[Start of section]

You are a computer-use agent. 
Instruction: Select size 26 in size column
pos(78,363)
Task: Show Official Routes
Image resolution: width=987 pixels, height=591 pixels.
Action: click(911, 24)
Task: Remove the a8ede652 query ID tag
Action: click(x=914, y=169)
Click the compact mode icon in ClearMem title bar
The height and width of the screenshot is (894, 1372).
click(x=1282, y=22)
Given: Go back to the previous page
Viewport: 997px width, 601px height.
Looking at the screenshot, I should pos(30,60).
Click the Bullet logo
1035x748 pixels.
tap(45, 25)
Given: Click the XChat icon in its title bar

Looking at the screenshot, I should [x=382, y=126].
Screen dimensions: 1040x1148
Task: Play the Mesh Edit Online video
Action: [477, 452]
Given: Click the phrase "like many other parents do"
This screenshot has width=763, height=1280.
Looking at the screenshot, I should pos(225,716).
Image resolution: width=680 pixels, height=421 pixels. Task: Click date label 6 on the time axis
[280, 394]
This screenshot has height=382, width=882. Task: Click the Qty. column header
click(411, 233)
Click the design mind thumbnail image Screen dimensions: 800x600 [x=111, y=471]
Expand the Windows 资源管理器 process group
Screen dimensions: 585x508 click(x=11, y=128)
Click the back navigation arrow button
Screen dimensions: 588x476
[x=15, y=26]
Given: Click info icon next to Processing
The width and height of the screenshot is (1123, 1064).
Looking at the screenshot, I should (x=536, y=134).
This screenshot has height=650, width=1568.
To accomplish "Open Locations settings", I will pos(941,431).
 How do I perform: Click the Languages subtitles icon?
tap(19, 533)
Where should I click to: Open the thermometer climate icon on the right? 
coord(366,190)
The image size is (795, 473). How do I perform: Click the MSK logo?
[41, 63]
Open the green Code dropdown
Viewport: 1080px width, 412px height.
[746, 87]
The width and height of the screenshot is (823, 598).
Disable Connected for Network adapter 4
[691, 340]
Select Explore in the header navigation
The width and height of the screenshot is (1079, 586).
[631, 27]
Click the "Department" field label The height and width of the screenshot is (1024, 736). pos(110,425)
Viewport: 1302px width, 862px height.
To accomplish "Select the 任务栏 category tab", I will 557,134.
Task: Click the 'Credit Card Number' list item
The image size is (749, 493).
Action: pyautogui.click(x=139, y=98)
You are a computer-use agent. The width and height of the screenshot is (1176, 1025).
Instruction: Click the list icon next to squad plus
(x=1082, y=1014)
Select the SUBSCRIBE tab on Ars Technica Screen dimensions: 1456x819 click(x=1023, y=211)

[End of section]

--- Problem details ---
In the entries above, copy the lines from the one that contains "Where should I" through the last line, exactly as they appear.

--- Answer space ---
Where should I click to: Open the thermometer climate icon on the right? 
coord(366,190)
The image size is (795, 473). How do I perform: Click the MSK logo?
[41, 63]
Open the green Code dropdown
Viewport: 1080px width, 412px height.
[746, 87]
The width and height of the screenshot is (823, 598).
Disable Connected for Network adapter 4
[691, 340]
Select Explore in the header navigation
The width and height of the screenshot is (1079, 586).
[631, 27]
Click the "Department" field label The height and width of the screenshot is (1024, 736). pos(110,425)
Viewport: 1302px width, 862px height.
To accomplish "Select the 任务栏 category tab", I will 557,134.
Task: Click the 'Credit Card Number' list item
The image size is (749, 493).
Action: pyautogui.click(x=139, y=98)
You are a computer-use agent. The width and height of the screenshot is (1176, 1025).
Instruction: Click the list icon next to squad plus
(x=1082, y=1014)
Select the SUBSCRIBE tab on Ars Technica Screen dimensions: 1456x819 click(x=1023, y=211)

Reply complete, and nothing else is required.